→ Exercise passage:

#####

April 30, 2008 By Dave Harrison
I once came across an air freshener in an office lavatory labelled as “stockyard strength.” I can’t imagine an odour this freshener couldn’t suppress, and if there was one such example, I’d hate to be the person sent in to do the spraying.
Every general merchandising retailer has at least one aisle of products devoted to air freshening products. There are dozens of them, including scented candles, pressurized spray cans, carpet deodorizing powders, and systems you plug into an electrical outlet. North Americans can’t get enough of them. We’re obsessed with odours, and will spend a lot of money to hide them. Fragrant reminders of last night’s boiled fish and cabbage casserole can easily be blocked by a Sea Breeze spritz or two, or perhaps a generous clouding of Mountain Meadow sprays.
Why aren’t we marketing houseplants as air freshening agents? We clearly have the technical advantage. Houseplants are extremely energy efficient, look much nicer than wallplug deodorizing dispensers ($4.99 each, and they last 30 days), and they come with the added benefit of cleansing a day’s weariness off of your soul simply by sharing a room with them. They’re environmentally safe and completely compostable. Some are fragrant, and many will absorb common household chemicals.

#####

→ Try it:
Can you continue the piece on houseplants as air fresheners from its final sentence?

[Items in a dataset]
#####

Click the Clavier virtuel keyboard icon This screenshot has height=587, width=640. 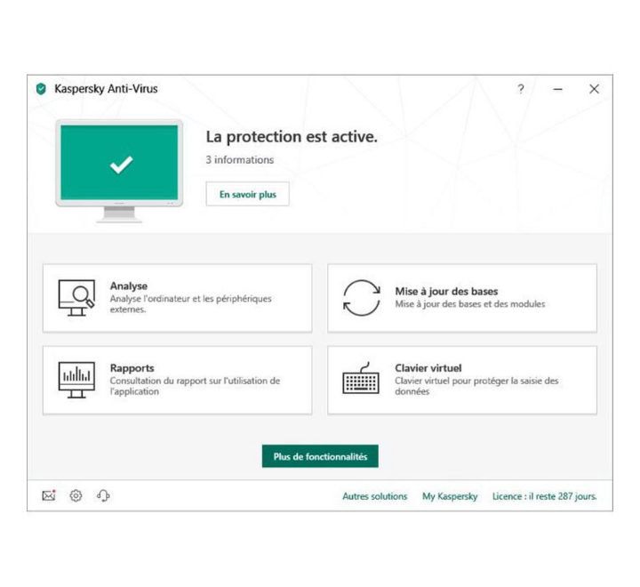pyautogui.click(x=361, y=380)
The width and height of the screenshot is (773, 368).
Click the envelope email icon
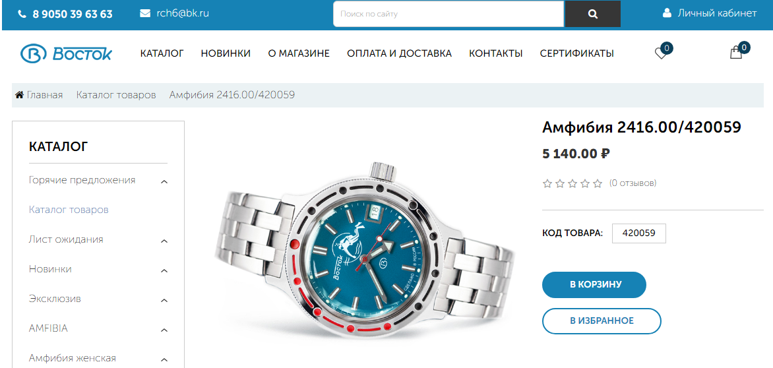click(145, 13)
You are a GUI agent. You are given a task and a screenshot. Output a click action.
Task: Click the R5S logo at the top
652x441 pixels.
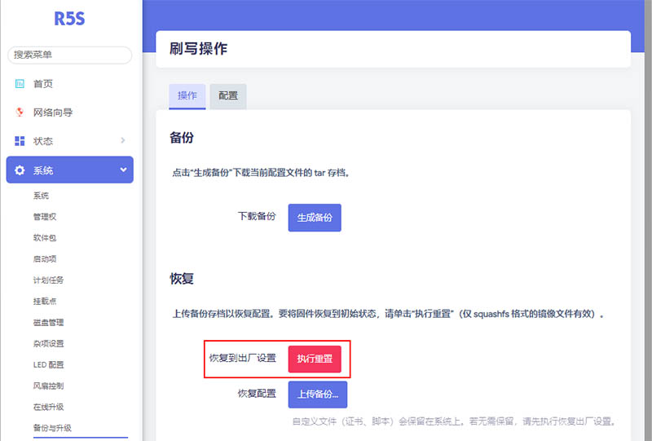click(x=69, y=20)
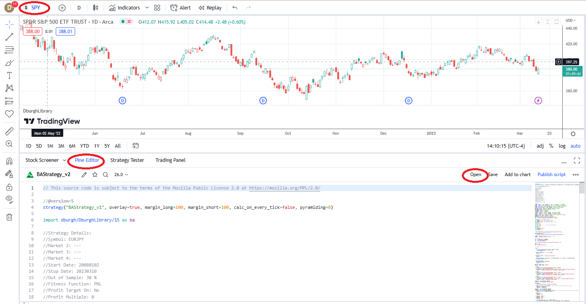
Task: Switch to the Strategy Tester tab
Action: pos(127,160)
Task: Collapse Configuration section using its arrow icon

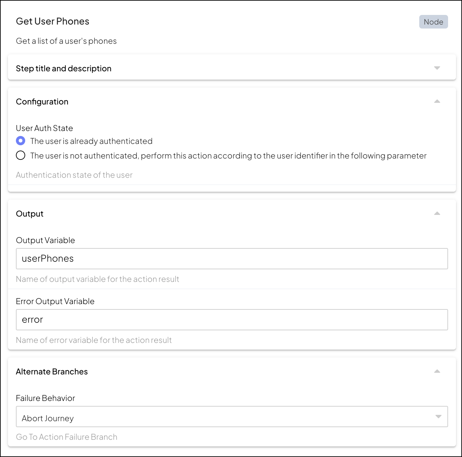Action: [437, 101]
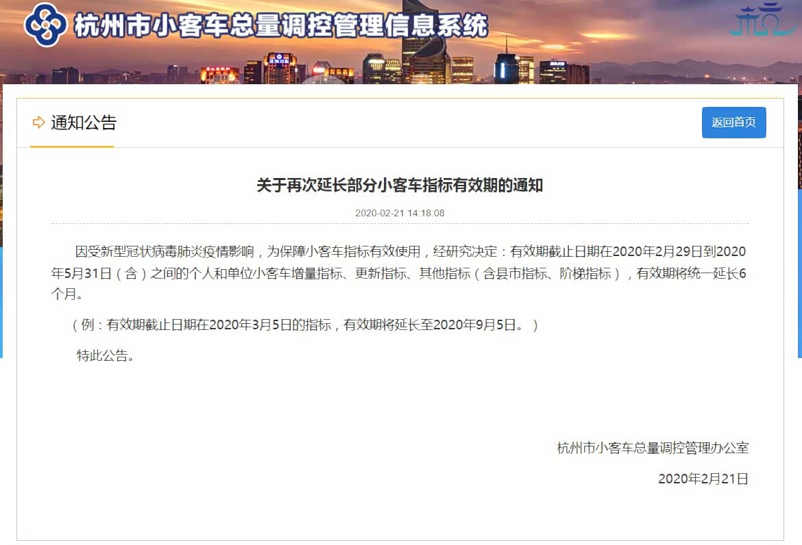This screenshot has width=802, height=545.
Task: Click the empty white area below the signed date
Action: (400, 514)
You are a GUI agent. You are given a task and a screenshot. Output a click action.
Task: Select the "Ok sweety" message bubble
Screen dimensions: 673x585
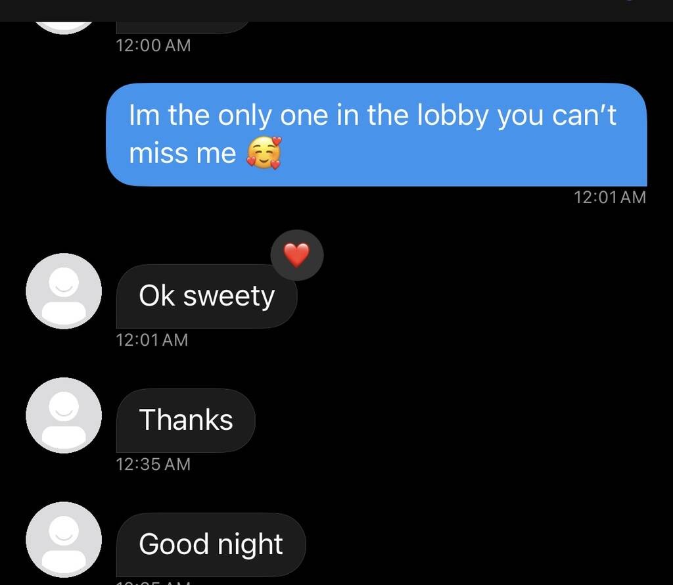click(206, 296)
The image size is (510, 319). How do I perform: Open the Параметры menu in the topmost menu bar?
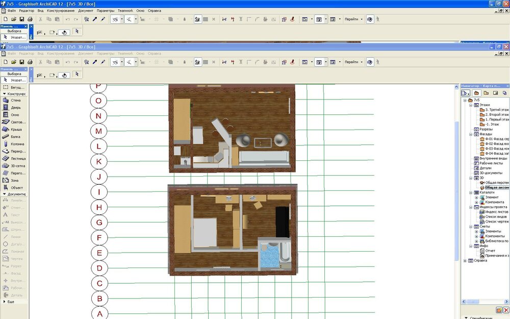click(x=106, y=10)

#####

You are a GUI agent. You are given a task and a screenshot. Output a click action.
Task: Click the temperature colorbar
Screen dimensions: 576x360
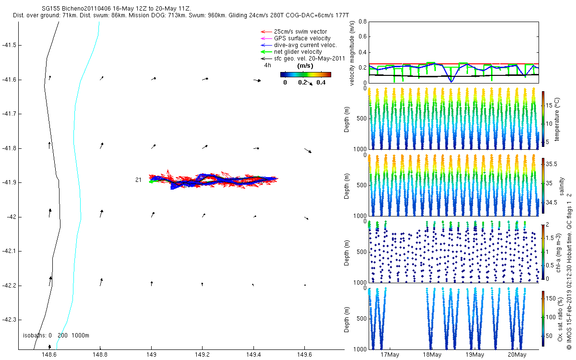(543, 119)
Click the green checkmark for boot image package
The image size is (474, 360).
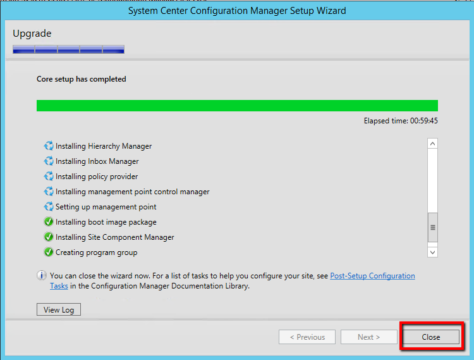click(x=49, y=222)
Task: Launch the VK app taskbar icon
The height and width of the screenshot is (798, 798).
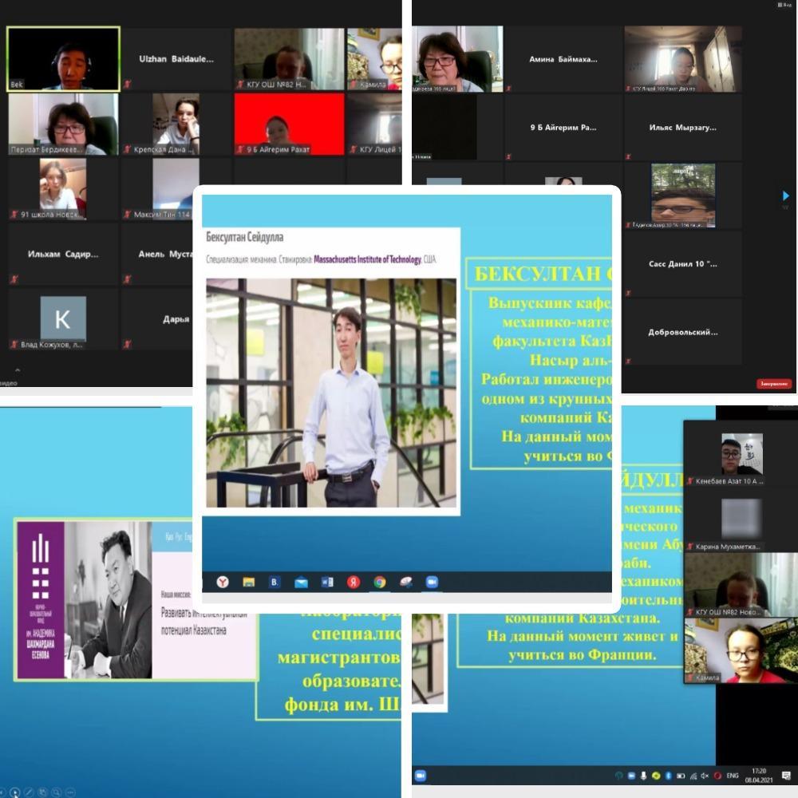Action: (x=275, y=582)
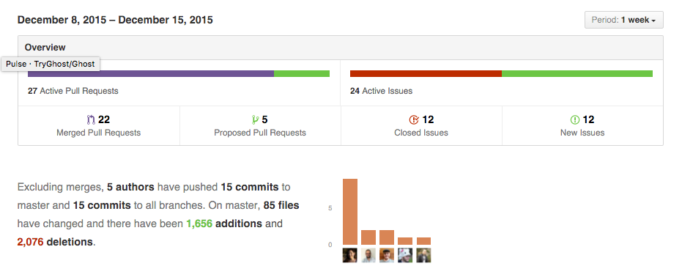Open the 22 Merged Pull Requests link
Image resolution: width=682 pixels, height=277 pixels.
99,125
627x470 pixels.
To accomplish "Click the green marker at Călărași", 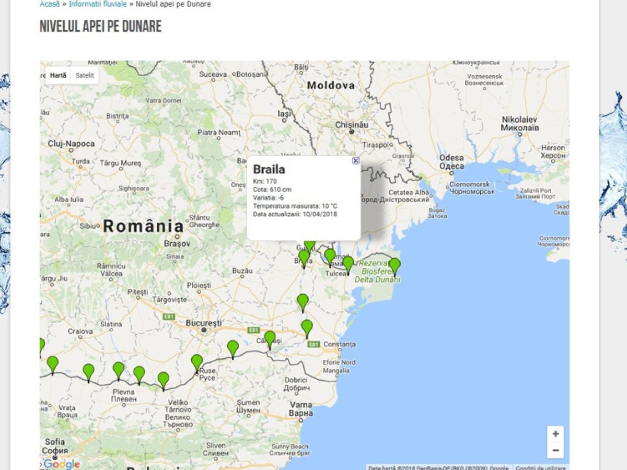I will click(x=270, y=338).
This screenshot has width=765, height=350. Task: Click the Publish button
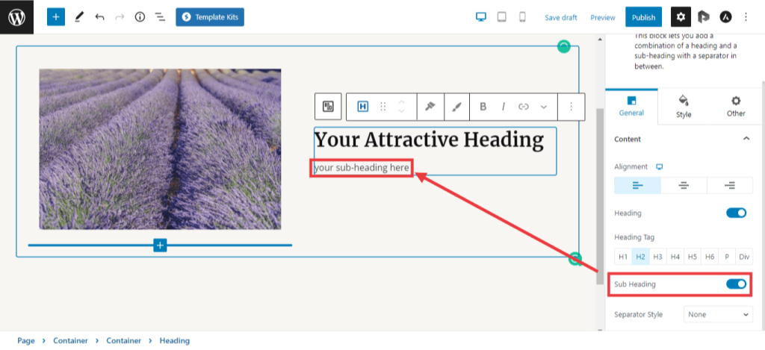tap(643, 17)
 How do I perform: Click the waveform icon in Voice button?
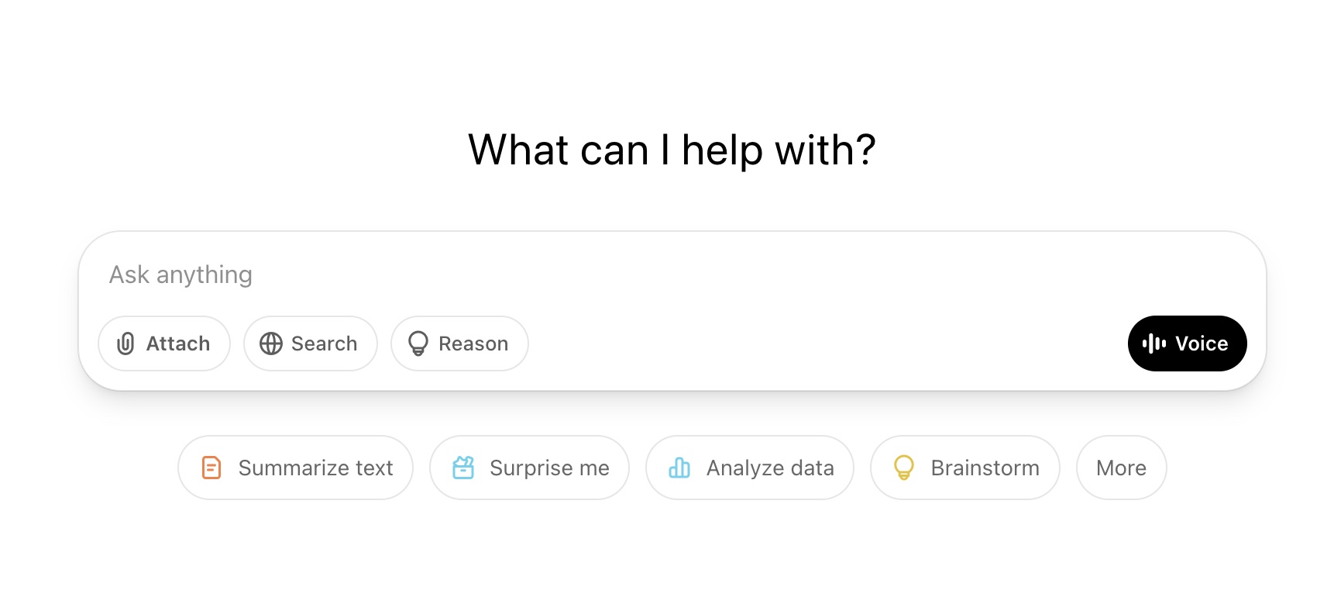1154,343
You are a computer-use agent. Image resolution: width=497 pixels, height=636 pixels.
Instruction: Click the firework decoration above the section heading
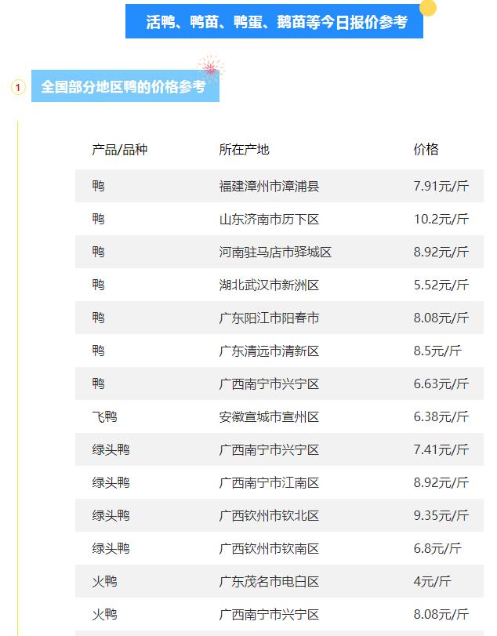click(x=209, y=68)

#####

→ Response to the exercise:
We have science on our side. The leading expert on the topic is Dr. B.C. “Bill” Wolverton. He worked for many years on NASA studies involving the effectiveness of plants in maintaining comfort levels in enclosed spaces. Wolverton found that many common plants are quite effective in removing certain pollutants from indoor environments.
On his Wolverton Environmental Services, Inc. website, Dr. Wolverton explains how plants keep certain toxic chemicals at bay. “Plant leaves can absorb certain organic chemicals and destroy these chemicals by a process called metabolic breakdown.” He cites a 1994 German study as demonstrating this ability. Dr. Wolverton also wrote the book, How to Grow Fresh Air: 50 House Plants that Purify Your Home or Office.
I like the air freshener idea of promoting plants. In this era of environmental awareness and sensitivity, using plants to do this job makes a lot of sense (and cents). The emotional benefits of houseplants are much better known, as is the positive impact on workplace productivity. Even students benefit in the classroom from plant exposure. Among recent studies, researchers at Harvard University and Massachusetts General Hospital concluded that people are clearly energized by looking at flowers first thing in the morning. “The final study results demonstrate that flowers impact people emotionally at home, causing them to feel less anxious and more compassionate. They even reported a boost of energy that lasted through their day.”
For too long, we’ve marketed only home décor and indoor gardening products. The benefits of houseplants go well beyond all that. Getting the health and wellness messages to consumers will go a long way toward growing this industry. Consumers need to admire plants at more than face value.